33. Daarna zoo is haar een vermaan Geschied door een visioen Dat zij naar Temsche zoude gaan Haar pelgrimage voldoen. Help ons, enz.
34. Zij sticht een kerke tot Gods eer, Van Onze Lieve Vrouw, Te Temsche voor den eersten keer 't En was maar bosch en woud. Help ons, enz.
35. In alle goede werken, Zij haar bekommert daar, Zij dient God in zijn kerke, Den armen voor en naar. Help ons, enz.
|
36. De regen en de dieren, Volbrengen haar gebod, Trapganzen die haar vieren Gaan in en uit het kot. Help ons, enz.
37. Door haar gebed komt eene steur Gezwommen aan den kant: Zoo zij gebied al aan de heur Men vangt hem met de hand. Help ons, enz.
38. Nu vol gratie en deugden, Zeer naar de dood verlangt; Haar kerkenrecht vol vreugden, Zeer heiliglijk ontvangt. Help ons, enz.
39. Vervuld met vele gratiën, Zoo hare deugd vereischt, Vol hemelsche consolatië Geeft aan God haren geest. Help ons, enz.
40. Te Temsche is zij begraven, In de kerk van haar gesticht. Door liberale gaven Zeer treffelijk begift. Help ons, enz.
41. Haar reliquieën viert men daar Tot troost van alle man... Zijt gij droef, of zijt gij zwaar?.. Zij al ons helpen kan. Help ons, enz.
42. Nu zit zij in den bruidegomstroon Een hemelsche prinses ; Na arbeid geniet zij den loon Kiest haar voor Patrones. Help ons, enz.
43. Dat zij ons wil bevrijden In ziel en in de erf, Gelijk zij op andere tijden Gedaan heeft menigwerf! Help ons, enz.
44. O Heer, die hier beneden Sint Amelberg hebt vereerd Jon ons door haar gebeden, Het kwaad van ons afkeer. Help ons, enz.
45. O Heilige Maagd Sint Amelberg Wij aanroepen U met ootmoed! Bewaar ons rijk van alle erg In christelijke voorspoed! Help ons, enz.
46. Laat ons al met vlijtigheid Nu dezen weg omgaan Opdat ons vruchten zijn bevrijd Die nog in zorge staan. Help ons, enz.
47. De akkerman die heeft zijn zaad Ter aarde nu gedaan Bid nu, o Maged dit weldaad Zijn vruchten mag blij ontvaan. Help ons, enz.
48. Volbreng dees heilige beevaart Tot Sint Amelberg's eer Dat zij in voorspoed ons bewaar, En groeien in gratie meer. Help ons, enz.
49. Ons tarwe, vlas en koren Heer, 't zijn uw gaven al, Dat zij niet gaan verloren, Uw bruid verwerven zal. Help ons, enz.

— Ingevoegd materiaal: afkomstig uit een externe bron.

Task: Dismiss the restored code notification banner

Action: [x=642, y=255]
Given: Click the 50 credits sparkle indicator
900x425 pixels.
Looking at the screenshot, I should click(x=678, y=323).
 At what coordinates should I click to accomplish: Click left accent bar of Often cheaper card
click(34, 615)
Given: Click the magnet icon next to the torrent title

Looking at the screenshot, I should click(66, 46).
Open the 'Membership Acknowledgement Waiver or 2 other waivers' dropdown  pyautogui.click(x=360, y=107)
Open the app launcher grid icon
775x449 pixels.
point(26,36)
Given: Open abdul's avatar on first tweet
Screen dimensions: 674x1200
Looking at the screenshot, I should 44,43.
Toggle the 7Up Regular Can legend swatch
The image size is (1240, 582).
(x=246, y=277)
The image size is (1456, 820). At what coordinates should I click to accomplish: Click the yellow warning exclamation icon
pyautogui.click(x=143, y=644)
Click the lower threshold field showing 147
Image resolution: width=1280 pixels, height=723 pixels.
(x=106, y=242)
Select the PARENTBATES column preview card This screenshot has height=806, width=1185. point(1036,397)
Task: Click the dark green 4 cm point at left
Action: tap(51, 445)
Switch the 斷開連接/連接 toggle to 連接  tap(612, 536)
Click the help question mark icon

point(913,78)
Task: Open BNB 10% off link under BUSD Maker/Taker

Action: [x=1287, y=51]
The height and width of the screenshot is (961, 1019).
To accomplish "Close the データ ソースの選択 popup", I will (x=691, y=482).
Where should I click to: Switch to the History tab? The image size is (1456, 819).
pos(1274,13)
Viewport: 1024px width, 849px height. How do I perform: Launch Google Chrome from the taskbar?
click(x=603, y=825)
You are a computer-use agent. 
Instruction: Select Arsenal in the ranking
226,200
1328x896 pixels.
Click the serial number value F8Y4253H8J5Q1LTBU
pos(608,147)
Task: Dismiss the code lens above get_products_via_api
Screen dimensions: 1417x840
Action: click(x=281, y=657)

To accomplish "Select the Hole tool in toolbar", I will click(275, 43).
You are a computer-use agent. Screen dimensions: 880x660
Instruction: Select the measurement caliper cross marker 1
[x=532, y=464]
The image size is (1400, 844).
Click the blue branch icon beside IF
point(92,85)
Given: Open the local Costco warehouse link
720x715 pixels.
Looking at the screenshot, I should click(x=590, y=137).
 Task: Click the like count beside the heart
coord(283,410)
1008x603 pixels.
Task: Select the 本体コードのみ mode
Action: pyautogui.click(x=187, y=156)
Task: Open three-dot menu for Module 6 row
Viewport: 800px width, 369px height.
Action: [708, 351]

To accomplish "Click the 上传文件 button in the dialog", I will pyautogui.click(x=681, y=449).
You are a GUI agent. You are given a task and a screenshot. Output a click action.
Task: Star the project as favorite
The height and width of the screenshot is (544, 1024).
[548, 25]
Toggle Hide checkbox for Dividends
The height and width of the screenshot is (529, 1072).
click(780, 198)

50. O Heer, wil ons ontfermen, Door uwe maagd Idoon, Den rijke met den arme; Dat zij krijgen 's hemels troon. Help ons, enz.
51. Glorie, eer en dankbaarheid Zij God uit allen mond, Voor zijne liberaligheid Door zijne bruid ons gejond! Help ons, enz.
52. Maget van verdiensten rijk, Onze dienst is zoo slecht, Uwe glorie onweerdeerelijk, Vereischt veel meer met recht. Help ons, enz.
53. Wij willen ook bedanken hier Die Sint Amelberg heb vereerd; Dat z'u behoed van al dangier Namaals uw glorie vermeer! Help ons, enz.